Putting these together, a function is a bijection if each of its fibres has exactly one element. Phrased as above, we’ve actually arrived exactly at the definition of equivalence proposed by Voevodsky: we just have to rephrase a few things.

fibre : (A → B) → B → Type _
fibre {A = A} f y = Σ[ x ∈ A ] f x ≡ y

Finally, rather than talking of types with exactly one element, we already have a rephrasing which works at the level of homotopy type theory: contractibility. This is exactly the conjunction of the assertions above, just packaged in a way that does not require us to first define propositional truncations. A function is an equivalence if all of its fibres are contractible:

record is-equiv (f : A → B) : Type (level-of A ⊔ level-of B) where
  no-eta-equality
  field
    is-eqv : (y : B) → is-contr (fibre f y)

open is-equiv public

_≃_ : ∀ {ℓ₁ ℓ₂} → Type ℓ₁ → Type ℓ₂ → Type _
_≃_ A B = Σ (A → B) is-equiv

To warm up, let’s show that the identity map is an equivalence, working with the definition directly. First, we have to show that the fibre over $y$ has an element, for which we can take $(y,\mathrm{refl})\text{,}$ since what we’re looking for boils down to an element $y:A$ which is mapped to $y$ by the identity function.

id-equiv : is-equiv {A = A} id
id-equiv .is-eqv y .centre = y , refl

Then, given any pair $(x,p)$ with $x:A$ and $p:x=y\text{,}$ we must show that we have $(y,\mathrm{refl})=(x,p)\text{.}$ But this is exactly what path induction promises us! Rather than an appeal to transport, we can directly use a connection:

id-equiv .is-eqv y .paths (x , p) i = p (~ i) , λ j → p (~ i ∨ j)

-- This helper is for functions f, g that cancel eachother, up to
-- definitional equality, without any case analysis on the argument:

strict-fibres : ∀ {ℓ ℓ'} {A : Type ℓ} {B : Type ℓ'} {f : A → B} (g : B → A) (b : B)
  → Σ[ t ∈ fibre f (f (g b)) ]
    ((t' : fibre f b) → Path (fibre f (f (g b))) t
                          (g (f (t' .fst)) , ap (f ∘ g) (t' .snd)))
strict-fibres {f = f} g b .fst = (g b , refl)
strict-fibres {f = f} g b .snd (a , p) i = (g (p (~ i)) , λ j → f (g (p (~ i ∨ j))))

-- This is more efficient than using Iso→Equiv.
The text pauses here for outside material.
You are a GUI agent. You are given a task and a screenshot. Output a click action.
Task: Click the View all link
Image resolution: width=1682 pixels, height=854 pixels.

When f (g x) is definitionally x,
-- the type reduces to essentially is-contr (fibre f b).

Since Cubical Agda has primitives that refer to equivalences, we have to take some time to teach the system about the type we just defined above. In addition to teaching it how to project the underlying function of an equivalence, we must prove that an equivalence has contractible fibres — but what the system asks of us is that each partial fibre be extensible: the cubical phrasing of contractibility.

{-# BUILTIN EQUIV _≃_ #-}
{-# BUILTIN EQUIVFUN fst #-}

is-eqv' : ∀ {a b} (A : Type a) (B : Type b)
        → (w : A ≃ B) (a : B)
        → (ψ : I)
        → (p : Partial ψ (fibre (w .fst) a))
        → fibre (w .fst) a [ ψ ↦ p ]
is-eqv' A B (f , is-equiv) a ψ u0 = inS (
  hcomp (∂ ψ) λ where
    i (ψ = i0) → c .centre
    i (ψ = i1) → c .paths (u0 1=1) i
    i (i = i0) → c .centre)
  where c = is-equiv .is-eqv a

{-# BUILTIN EQUIVPROOF is-eqv' #-}

equiv-centre : (e : A ≃ B) (y : B) → fibre (e .fst) y
equiv-centre e y = e .snd .is-eqv y .centre

equiv-path : (e : A ≃ B) (y : B) →
  (v : fibre (e .fst) y) → Path _ (equiv-centre e y) v
equiv-path e y = e .snd .is-eqv y .paths

is-equiv is a proposition🔗

Since being contractible is a proposition, and being an equivalence simply quantifies contractibility over each fibre, we can directly conclude that being an equivalence is a proposition.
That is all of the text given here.